Toma de buenas decisiones

La dinámica de la vida está sujeta a las decisiones, y muchas de las que tomamos deben considerar el respeto por el peligro. Usar mascarilla, mantener la distancia respecto a los demás, y lavarse las manos cuando sea necesario no garantiza que no habrá contagio, pero reduce el riesgo.
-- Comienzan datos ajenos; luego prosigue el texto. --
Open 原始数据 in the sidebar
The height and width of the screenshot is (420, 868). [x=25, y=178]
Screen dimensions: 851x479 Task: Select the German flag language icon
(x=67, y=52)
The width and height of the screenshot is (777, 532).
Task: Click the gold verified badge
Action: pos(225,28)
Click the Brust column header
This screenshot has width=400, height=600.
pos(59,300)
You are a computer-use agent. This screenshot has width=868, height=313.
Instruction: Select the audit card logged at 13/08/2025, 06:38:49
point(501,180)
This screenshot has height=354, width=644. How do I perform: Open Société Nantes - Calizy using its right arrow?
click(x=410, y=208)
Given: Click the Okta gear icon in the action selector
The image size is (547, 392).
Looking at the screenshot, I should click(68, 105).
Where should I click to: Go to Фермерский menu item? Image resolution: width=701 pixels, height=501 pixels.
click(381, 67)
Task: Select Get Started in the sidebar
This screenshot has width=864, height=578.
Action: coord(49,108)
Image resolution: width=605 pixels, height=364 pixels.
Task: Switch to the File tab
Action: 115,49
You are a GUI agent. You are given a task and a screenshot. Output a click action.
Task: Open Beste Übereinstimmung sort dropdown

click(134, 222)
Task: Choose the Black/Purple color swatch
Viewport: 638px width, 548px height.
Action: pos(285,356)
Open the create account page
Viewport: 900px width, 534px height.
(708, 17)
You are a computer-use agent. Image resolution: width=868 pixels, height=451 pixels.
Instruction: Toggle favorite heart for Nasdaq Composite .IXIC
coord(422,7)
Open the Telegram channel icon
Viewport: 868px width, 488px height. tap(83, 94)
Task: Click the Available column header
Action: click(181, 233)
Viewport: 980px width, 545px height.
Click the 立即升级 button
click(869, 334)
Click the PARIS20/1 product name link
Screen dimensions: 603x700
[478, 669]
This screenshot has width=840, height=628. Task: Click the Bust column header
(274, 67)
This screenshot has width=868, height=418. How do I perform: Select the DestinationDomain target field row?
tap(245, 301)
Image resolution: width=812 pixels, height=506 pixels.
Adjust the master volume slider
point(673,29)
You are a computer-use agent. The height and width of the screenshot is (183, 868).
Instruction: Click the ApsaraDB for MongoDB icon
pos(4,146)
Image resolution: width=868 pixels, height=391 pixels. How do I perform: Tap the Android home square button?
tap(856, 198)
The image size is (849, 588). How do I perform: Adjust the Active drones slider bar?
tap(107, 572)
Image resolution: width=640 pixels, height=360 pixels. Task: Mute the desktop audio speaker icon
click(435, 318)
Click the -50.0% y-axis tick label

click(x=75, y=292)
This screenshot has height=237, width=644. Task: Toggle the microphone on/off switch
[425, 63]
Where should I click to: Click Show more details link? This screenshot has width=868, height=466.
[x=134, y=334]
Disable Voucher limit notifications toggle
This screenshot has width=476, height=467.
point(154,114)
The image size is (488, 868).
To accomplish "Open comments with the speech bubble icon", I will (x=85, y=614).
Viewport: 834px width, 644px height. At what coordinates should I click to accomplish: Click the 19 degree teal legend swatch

Hay cosas que definitivamente no podemos controlar, pero nos hará bien hacerlo con las que sí. Así que enseñar a los niños a tomar decisiones asertivas también es una prioridad. Esto no solo reducirá el riesgo de que se contagien, sino que les brindará una sensación de control y empoderamiento que podría derivar en efectos positivos posteriores.

Empatía y respeto por los demás

Incluso los adultos han debido aprender más sobre empatía y respeto durante los últimos meses, ya que protegernos no solo reduce el riesgo de que nos enfermemos, sino también el de enfermar a otros.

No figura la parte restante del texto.